Над рекою, над островом дугой выгнулись облака. Никогда не видала Тася таких, точно были они нарисованы, и кто-то раскинул над островом облачный купол — как покров — одним мановением руки. Облака светились розовым светом, а под ними, над ними — синь! Ясное синее небо. Не голубое, не темное и не прозрачное — синий кобальт, чистый и радостный цвет. И под синью полоса озаренного солнцем леса, а под облачной аркой радуга. Яркая-яркая! И была эта радуга как бы живым существом, несущим благую весть. Она улыбалась. Она говорила, что жизнь создана для радости. Что боль преходяща, она уходит в песок, покуда над жилищем людей, над их тропами и дорогами простирается этот небесный свет.

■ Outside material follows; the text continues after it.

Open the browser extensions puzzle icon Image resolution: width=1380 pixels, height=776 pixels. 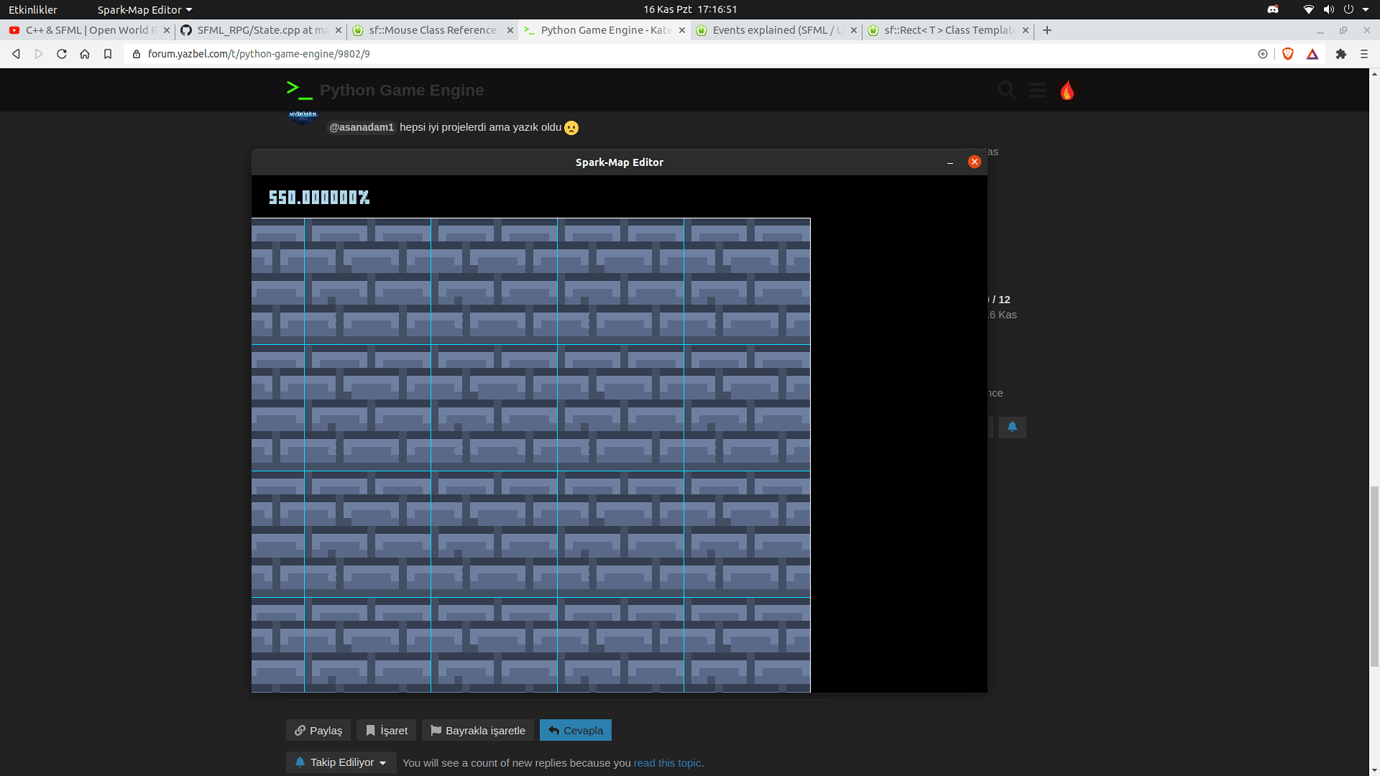(1341, 54)
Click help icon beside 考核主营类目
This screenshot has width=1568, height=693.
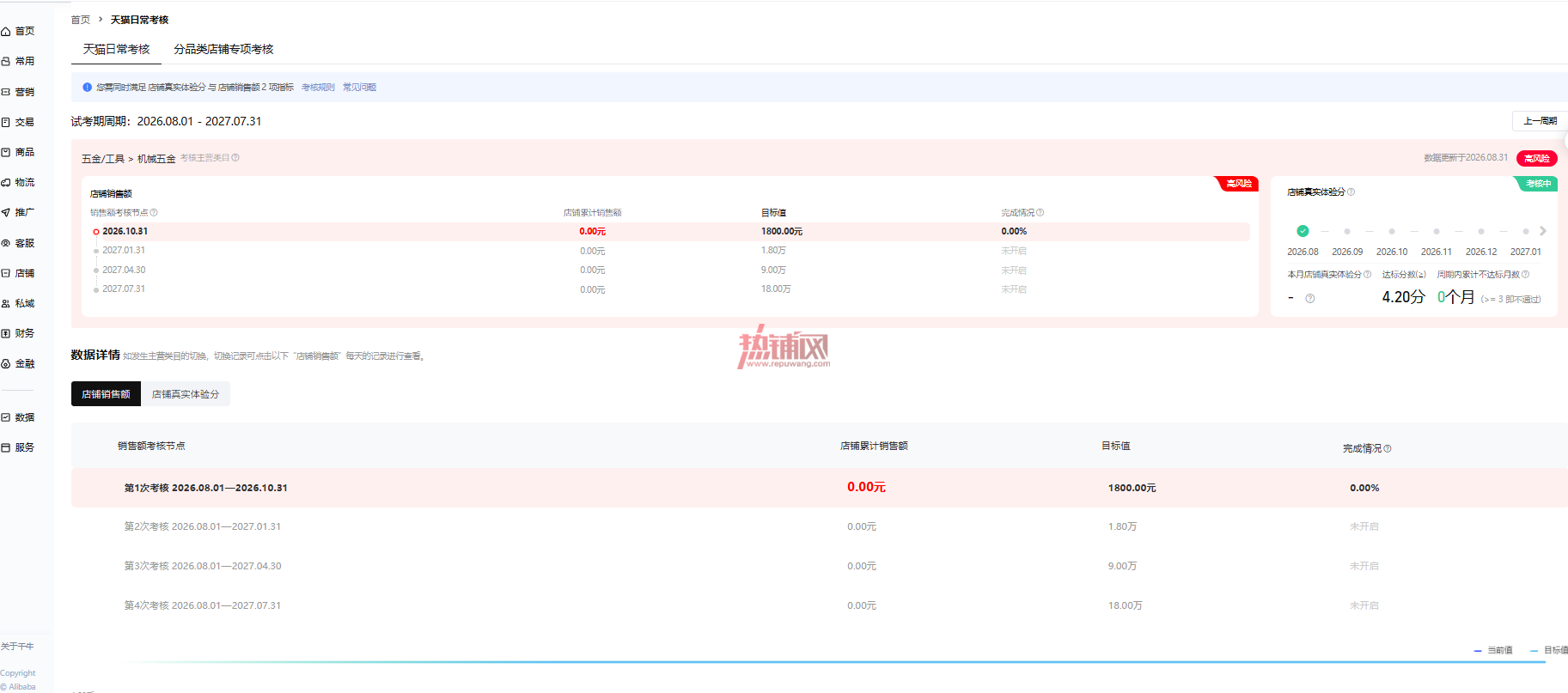(235, 158)
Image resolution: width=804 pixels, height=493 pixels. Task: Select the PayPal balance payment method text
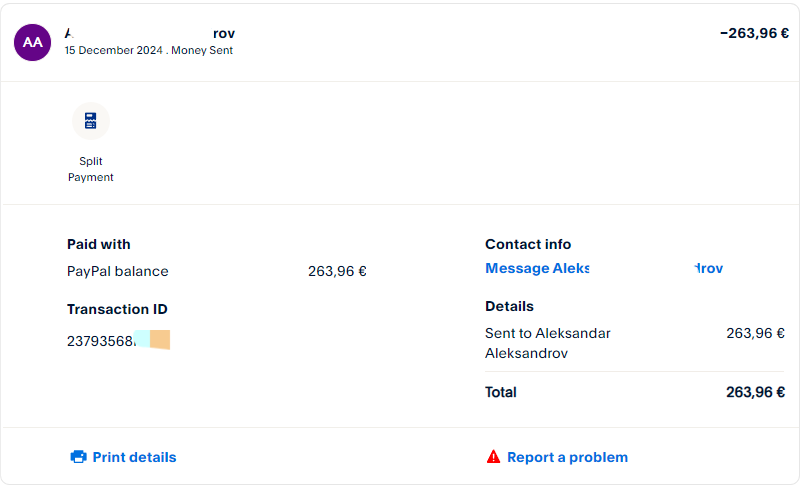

А по левую руку, там, где была деревня Быково, лиловел предгрозовой напряженный свет. Здесь небеса были совсем другими — темною плащаницей распростерлись они, но в напряжении этом, в этой темени цвета не было боли. Угрозы не было. Только воля к жизни. И воля к битве. И та битва была благая.
И глядя на небеса, на свет этот темно-лиловый, на радугу, Тася упала в траву — она плакала. Но слезы её были не горькие, не отчаянные — это были светлые слезы. Душа ими чистилась. И когда она наплакалась вдоволь, Василий взял Тасю за руку и повел. Повел под арку, под радугу — к дому, над которым вился дымок… А дымок этот означал, что Коля Хованкин, редкий мастер, печку новую в неделю сложил. И затопил. В первый раз!
Коля попрощался, выпил рюмку, ушел, а они снова сели за стол, и Тася молчала, а Василий говорил, говорил…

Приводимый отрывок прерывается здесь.